Müsste nun jeder noch so unbedeutende Staatsvertrag vom Volk abgesegnet werden, gäbe es jährlich etwa acht zusätzliche Abstimmungsvorlagen, was über zwanzig Millionen Franken kosten dürfte. Das könnte einem allerdings die demokratische Mitsprache schon wert sein. Für das obligatorische Referendum müssten jedoch keine Unterschriften mehr gesammelt werden. Die Auns/SVP könnte sich also im Schlafwagen von Abstimmung zu Abstimmung kutschieren lassen, gegen fremde Richter, fremdes Recht, fremde Vögte Stimmung machen und die nächste Sau durchs Dorf treiben, wie es ihr gerade in den Sinn kommt.
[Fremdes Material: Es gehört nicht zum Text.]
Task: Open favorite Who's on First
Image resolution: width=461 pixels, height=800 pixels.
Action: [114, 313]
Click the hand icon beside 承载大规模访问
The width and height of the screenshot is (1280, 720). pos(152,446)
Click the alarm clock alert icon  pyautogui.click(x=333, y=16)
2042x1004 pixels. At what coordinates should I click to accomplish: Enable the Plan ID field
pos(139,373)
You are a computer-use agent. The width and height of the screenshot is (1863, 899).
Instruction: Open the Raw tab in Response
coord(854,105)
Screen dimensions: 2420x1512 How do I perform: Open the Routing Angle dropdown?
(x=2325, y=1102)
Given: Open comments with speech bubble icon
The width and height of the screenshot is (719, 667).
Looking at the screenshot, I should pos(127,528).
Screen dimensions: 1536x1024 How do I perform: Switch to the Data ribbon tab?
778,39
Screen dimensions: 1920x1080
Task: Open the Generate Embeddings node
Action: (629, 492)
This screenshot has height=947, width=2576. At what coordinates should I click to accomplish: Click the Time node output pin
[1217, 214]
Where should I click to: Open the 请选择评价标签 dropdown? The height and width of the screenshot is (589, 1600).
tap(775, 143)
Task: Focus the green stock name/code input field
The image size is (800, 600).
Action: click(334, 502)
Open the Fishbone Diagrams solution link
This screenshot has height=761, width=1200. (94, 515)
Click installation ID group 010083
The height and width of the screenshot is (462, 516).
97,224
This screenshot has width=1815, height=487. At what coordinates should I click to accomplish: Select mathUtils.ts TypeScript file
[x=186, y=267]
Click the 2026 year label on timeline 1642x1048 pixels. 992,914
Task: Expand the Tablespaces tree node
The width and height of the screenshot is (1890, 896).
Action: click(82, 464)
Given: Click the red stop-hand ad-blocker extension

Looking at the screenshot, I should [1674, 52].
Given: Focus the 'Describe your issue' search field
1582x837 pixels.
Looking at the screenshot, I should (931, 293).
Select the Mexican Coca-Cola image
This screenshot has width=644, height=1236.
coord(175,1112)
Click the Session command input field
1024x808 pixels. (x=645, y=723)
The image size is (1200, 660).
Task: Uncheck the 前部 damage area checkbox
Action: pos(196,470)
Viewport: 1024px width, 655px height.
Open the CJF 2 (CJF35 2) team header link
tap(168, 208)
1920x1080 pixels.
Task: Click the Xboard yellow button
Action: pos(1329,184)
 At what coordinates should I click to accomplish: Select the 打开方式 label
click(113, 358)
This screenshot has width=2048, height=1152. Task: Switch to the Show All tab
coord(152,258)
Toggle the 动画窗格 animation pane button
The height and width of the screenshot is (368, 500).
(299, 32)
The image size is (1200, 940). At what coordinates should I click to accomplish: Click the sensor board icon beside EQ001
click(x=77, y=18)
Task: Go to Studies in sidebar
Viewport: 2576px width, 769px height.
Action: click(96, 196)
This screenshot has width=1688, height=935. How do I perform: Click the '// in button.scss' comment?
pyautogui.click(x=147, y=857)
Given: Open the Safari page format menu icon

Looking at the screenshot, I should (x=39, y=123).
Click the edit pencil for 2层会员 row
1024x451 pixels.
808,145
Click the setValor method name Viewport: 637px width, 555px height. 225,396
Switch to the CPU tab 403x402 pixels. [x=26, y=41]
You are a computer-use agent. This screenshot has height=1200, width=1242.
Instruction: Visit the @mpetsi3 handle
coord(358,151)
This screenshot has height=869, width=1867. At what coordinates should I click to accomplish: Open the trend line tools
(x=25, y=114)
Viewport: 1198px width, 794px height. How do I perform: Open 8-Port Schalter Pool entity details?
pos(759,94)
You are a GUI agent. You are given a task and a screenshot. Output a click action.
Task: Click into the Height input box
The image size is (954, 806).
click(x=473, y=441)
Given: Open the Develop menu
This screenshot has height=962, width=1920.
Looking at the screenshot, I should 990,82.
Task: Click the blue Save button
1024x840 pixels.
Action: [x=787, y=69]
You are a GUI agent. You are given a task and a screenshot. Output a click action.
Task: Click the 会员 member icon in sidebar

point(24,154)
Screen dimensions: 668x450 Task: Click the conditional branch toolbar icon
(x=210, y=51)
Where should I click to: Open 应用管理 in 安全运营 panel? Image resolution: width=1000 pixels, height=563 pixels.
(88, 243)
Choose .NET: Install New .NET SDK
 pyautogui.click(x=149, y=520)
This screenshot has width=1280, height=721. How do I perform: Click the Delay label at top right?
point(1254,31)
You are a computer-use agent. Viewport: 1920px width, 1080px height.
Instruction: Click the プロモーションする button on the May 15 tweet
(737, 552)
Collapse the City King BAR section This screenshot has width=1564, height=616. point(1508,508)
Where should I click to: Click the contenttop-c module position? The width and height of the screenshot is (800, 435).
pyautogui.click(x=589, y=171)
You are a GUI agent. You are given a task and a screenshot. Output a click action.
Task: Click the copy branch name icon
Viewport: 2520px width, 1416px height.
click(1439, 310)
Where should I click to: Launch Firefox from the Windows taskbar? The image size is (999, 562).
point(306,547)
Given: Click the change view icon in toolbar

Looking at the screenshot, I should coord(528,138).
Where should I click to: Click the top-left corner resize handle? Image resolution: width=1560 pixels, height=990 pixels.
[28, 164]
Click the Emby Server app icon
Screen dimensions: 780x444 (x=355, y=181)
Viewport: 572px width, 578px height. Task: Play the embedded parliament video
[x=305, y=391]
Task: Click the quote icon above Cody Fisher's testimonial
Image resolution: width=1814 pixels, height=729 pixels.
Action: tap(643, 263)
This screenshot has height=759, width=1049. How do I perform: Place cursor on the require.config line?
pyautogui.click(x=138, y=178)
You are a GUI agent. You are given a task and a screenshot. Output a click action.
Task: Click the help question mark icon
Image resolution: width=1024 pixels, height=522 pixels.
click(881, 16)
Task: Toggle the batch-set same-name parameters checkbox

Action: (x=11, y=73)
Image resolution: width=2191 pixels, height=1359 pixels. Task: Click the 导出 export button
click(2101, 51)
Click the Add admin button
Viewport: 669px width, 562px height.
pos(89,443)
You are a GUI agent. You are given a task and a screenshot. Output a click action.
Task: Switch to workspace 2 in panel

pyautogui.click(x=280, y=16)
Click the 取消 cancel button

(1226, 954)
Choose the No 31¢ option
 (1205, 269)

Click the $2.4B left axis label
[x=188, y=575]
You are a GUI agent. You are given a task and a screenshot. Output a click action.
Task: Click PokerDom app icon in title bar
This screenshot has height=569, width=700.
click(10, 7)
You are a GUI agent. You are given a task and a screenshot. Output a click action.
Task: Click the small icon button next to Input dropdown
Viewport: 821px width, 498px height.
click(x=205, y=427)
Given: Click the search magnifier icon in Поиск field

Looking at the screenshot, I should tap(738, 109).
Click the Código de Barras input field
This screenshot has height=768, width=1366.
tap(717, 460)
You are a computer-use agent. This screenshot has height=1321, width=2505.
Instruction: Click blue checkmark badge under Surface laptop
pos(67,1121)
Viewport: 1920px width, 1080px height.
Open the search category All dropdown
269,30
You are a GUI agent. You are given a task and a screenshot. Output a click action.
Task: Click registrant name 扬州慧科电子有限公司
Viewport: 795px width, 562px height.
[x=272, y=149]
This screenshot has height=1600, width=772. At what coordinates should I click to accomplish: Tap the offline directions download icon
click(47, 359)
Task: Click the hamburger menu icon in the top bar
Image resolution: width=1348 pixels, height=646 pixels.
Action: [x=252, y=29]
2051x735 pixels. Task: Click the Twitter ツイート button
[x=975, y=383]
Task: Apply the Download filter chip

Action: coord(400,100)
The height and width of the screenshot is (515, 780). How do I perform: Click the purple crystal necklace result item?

Bei der Abstimmungsflut liessen sich die wichtigen Vorlagen nicht mehr von den unwichtigen unterscheiden. Wichtig würde, was die SVP mit viel Lärm und Geld unterlegt. Darin hat sie Erfahrung. Gekonnt instrumentalisiert sie mit völkerrechtswidrigen Initiativen das Parlament. Seit Jahrzehnten glauben die Bürgerlichen, wenn man kusche, lasse sich die SVP besänftigen. Sie scheinen nicht zu kapieren, dass sie die Schweinchen sind, die die SVP mit Vergnügen durchs Dorf treibt. Zuverlässig liefern sie den Lärm für den permanenten Wahlkampf der SVP. Man wundert sich, dass sich die Bürgerlichen seit Jahrzehnten diesem erniedrigenden Spiel aussetzen. Sie hätten die Möglichkeit, es zu beenden – mit der völkerrechtskonformen Umsetzung der Ausschaffungsinitiative, in der anstehenden Asyldebatte oder in einer der nächsten Sessionen, wenn es darum geht, die Initiative für Masseneinwanderung für ungültig zu erklären.